Lollipop Power
- Logo as of 1973
- Status: Defunct; nominal imprint of Carolina Wren Press until c. 2009
- Founded: 1969 or 1970
- Defunct: 1986
- Country of origin: United States
- Headquarters location: Chapel Hill, North Carolina
- Publication types: Children's books
- No. of employees: 10 (1976)

= Lollipop Power =

American children's book publisher (1969 or 1970–1986)

Lollipop Power, Inc. was a nonprofit American independent publisher of children's books.

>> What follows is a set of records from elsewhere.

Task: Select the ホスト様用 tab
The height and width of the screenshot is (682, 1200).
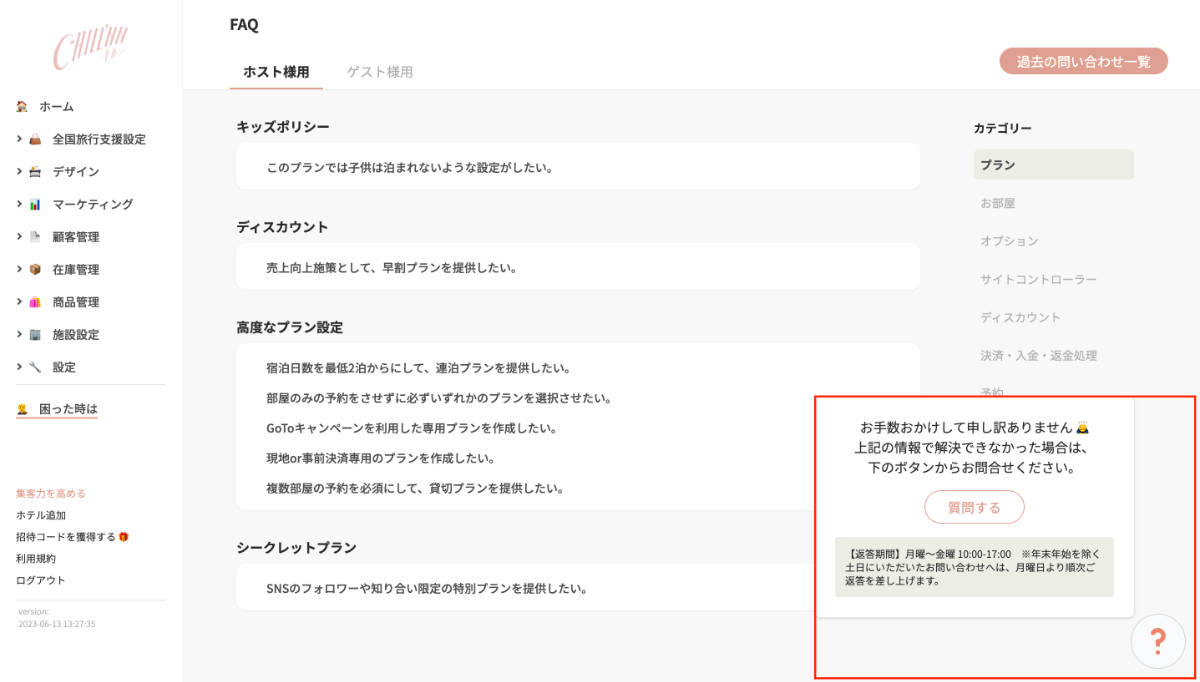Action: coord(276,72)
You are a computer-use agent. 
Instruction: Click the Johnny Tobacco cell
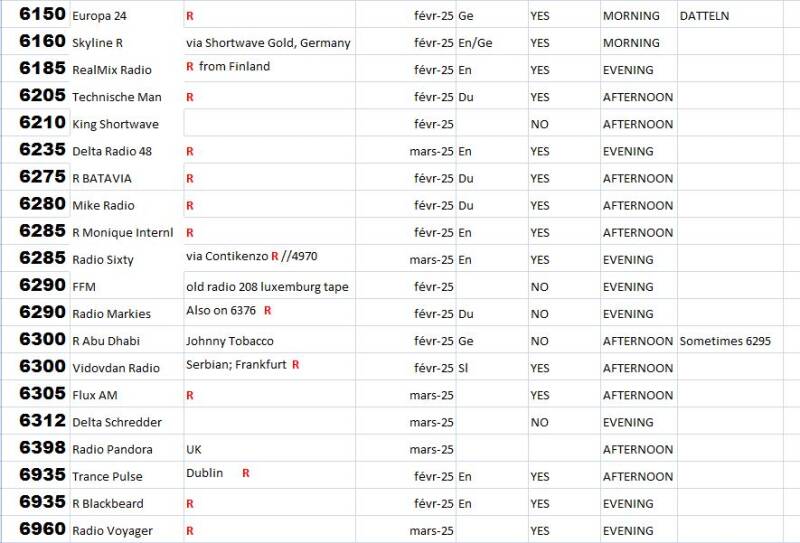click(229, 341)

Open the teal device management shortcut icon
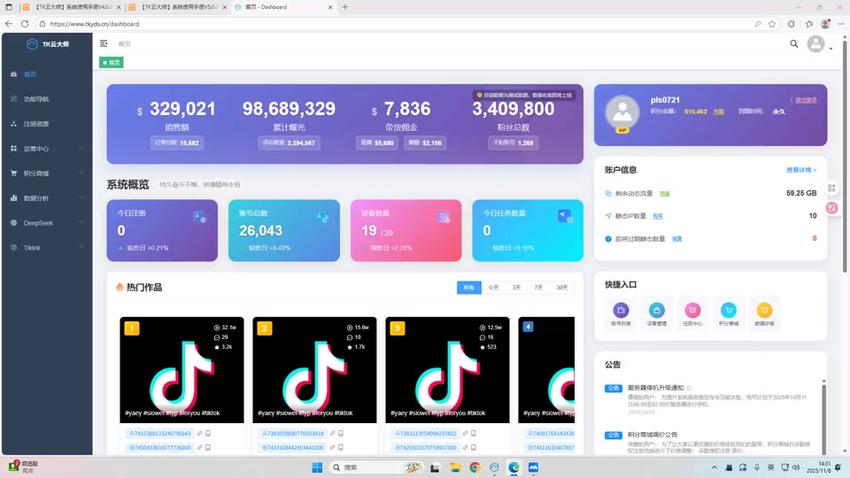(656, 310)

Based in Chapel Hill, North Carolina, the group emerged from a culture of feminist organizing as an outgrowth of a discussion group in 1969 or 1970. Operating as a publishing collective of a rotating cohort of around 10 members, the press published non-sexist, non-racist picture books for children to counter depictions of gender-stereotyped roles in mainstream children's books.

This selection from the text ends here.